- _Instruction_
Copy the listing word for word, from the line with "You are a GUI" to the line with "click(x=155, y=351)", leaving out the pictures.

- _Exercise inputs_
—————
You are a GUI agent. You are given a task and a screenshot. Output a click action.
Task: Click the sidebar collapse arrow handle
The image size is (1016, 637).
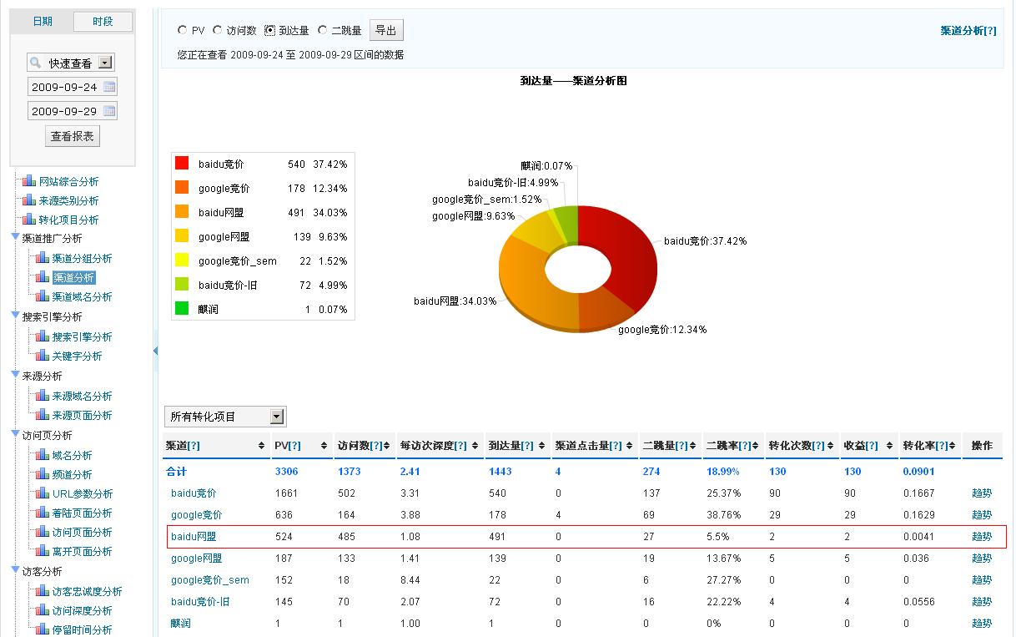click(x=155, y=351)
—————
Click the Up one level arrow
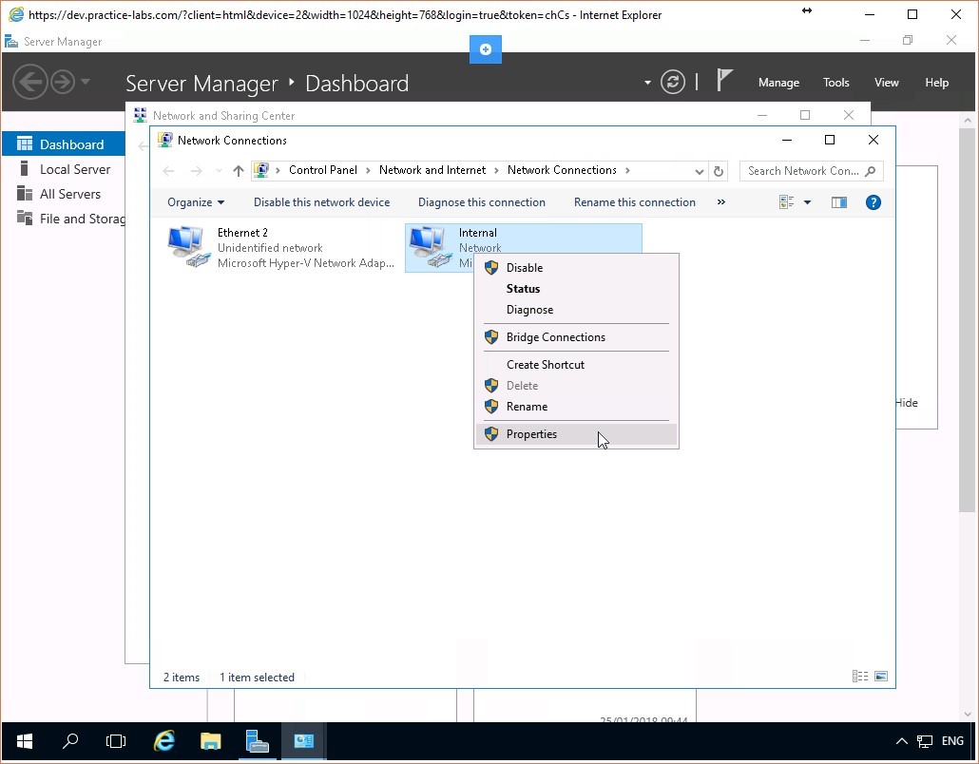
—————
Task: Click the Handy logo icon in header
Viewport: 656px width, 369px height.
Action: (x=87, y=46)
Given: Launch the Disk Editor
—————
- _Final result_
You are a GUI agent. You are given a task and a screenshot. Output a click action.
Task: Click the sidebar collapse arrow handle
The image size is (1016, 637).
click(x=155, y=351)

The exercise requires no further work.